TAREA ASIGNADA —
Transcribe del fragmento sobre el sistema penal y los flujos migratorios el tramo que va desde "Al analizar la" hasta "por el otro.".

FRAGMENTO PARA LEER —
================================
Al analizar la interferencia del sistema penal en lo relativo al control de los flujos migratorios surgen con claridad aporías propias del derecho penal e, incluso, del Estado de derecho asentado sobre el ideal de la soberanía. No es casual que debamos cues-tionar las bases del poder punitivo, una vez que son ellas las que colisionan frontalmente contra el discurso universalizador de los derechos humanos. Ese enfrentamiento se vislumbra en el ejemplo del que ocurre entre el ser humano migrante —sus necesidades y derechos—, por un lado, y el Estado —como organizador y gestor de poder—, por el otro.
================================
DATOS PROPORCIONADOS —
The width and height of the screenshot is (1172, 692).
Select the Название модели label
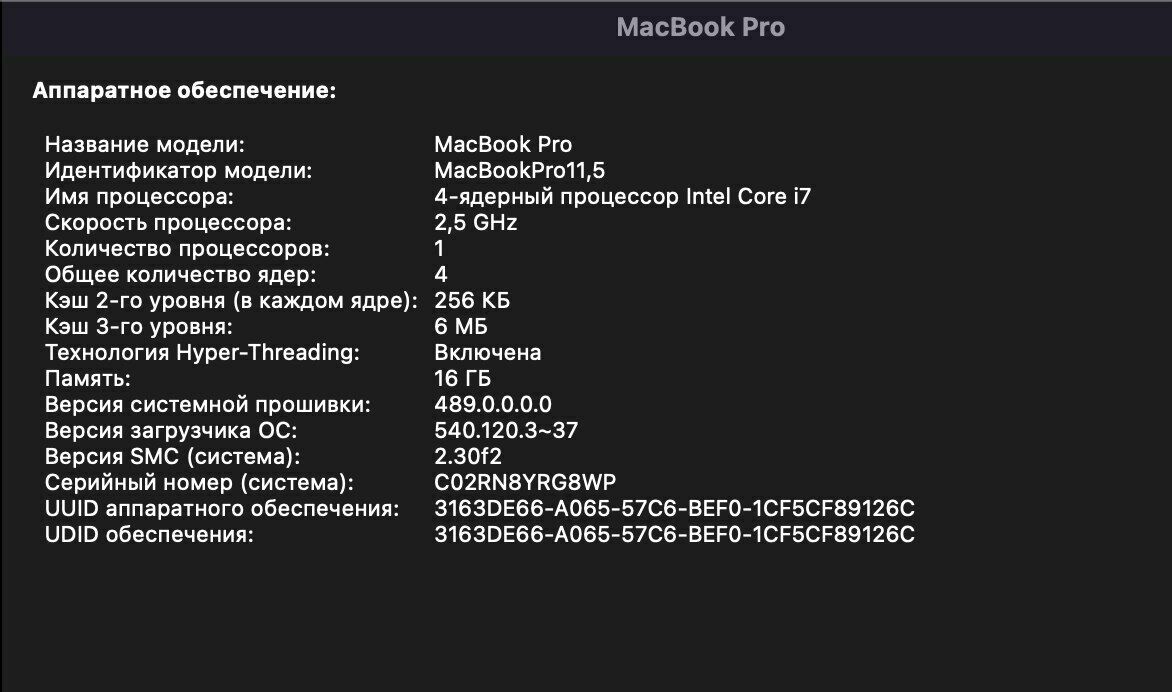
================================
RESPUESTA COMPLETA —
Al analizar la interferencia del sistema penal en lo relativo al control de los flujos migratorios surgen con claridad aporías propias del derecho penal e, incluso, del Estado de derecho asentado sobre el ideal de la soberanía. No es casual que debamos cues-tionar las bases del poder punitivo, una vez que son ellas las que colisionan frontalmente contra el discurso universalizador de los derechos humanos. Ese enfrentamiento se vislumbra en el ejemplo del que ocurre entre el ser humano migrante —sus necesidades y derechos—, por un lado, y el Estado —como organizador y gestor de poder—, por el otro.